Vingt ans de Whispering Angel : comment un rosé a tout changé
Sacha Lichine ne s’est pas contenté de créer un grand vin. Il a inventé une catégorie. Alors que Whispering Angel célèbre son 20e millésime avec une édition limitée, levons notre verre à ce rosé qui a réécrit les règles.
- Texte: Joseph Bullmore
Il y avait des rosés avant Whispering Angel, mais seulement comme il y avait des colas avant Coca-Cola.

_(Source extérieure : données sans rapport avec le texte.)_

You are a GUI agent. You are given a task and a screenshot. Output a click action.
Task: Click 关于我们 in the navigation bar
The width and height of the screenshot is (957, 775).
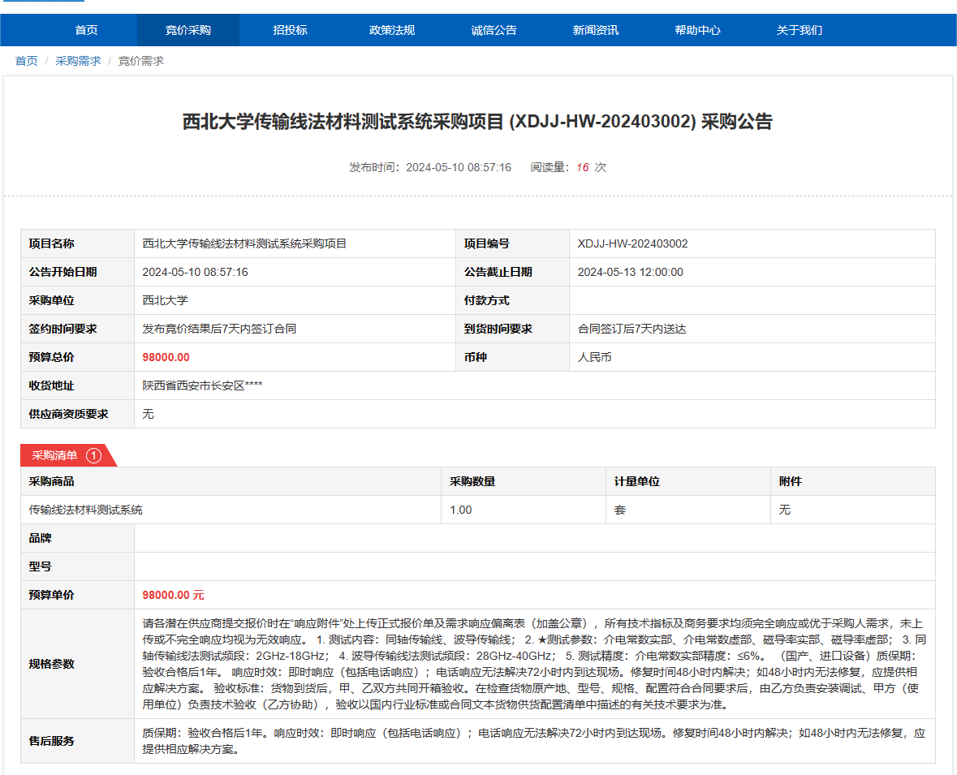point(800,30)
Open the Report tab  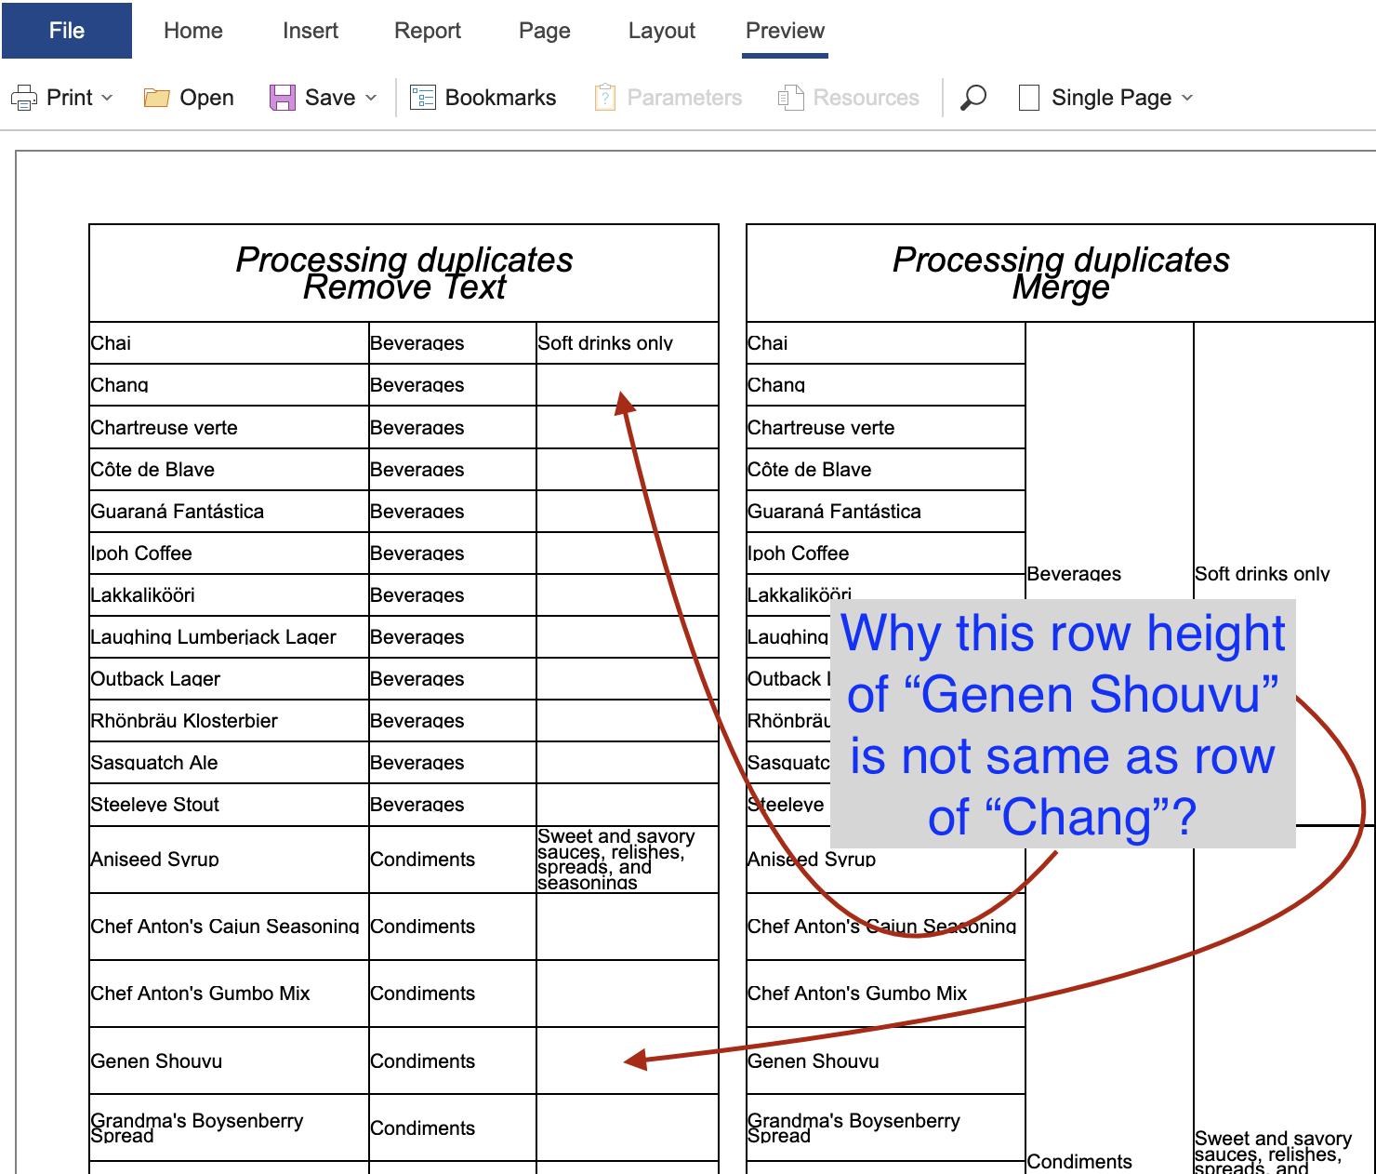click(428, 31)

Certes, depuis longtemps déjà, les expatriés faisaient tournoyer dans leur verre du vin rosé — souvent servi « piscine », tintant sous une généreuse poignée de glace pilée — dans leurs résidences secondaires de Provence et du Languedoc. Et certes, les œnophiles vous auraient affirmé qu’un beau Bandol, avec ses enivrantes nuances rosées, pouvait rivaliser de beauté et de subtilité avec nombre d’appellations plus prestigieuses. Mais le génie de Sacha Lichine, il y a maintenant plus d’un quart de siècle, fut de comprendre que le rosé pouvait être le rosé, pour ainsi dire. Un vin aussi festif et porté par sa marque qu’un champagne, aussi minéral et désaltérant qu’un bourgogne blanc. Un vin dont les jolies teintes de pêche — longtemps jugées indécises entre les majestueux piliers du rouge et du blanc — pouvaient précisément contribuer à son pouvoir de séduction. Mais surtout, Lichine — authentique bon vivant dont on décrit souvent, et à juste titre, la vision de la vie comme « falstaffienne » — semblait tout simplement aimer ce qu’il incarnait : un verre de dolce vita, sans prétention et festif ; cette « coupe emplie de la chaleur du Sud » à laquelle aspirait ce bon vieux Keats.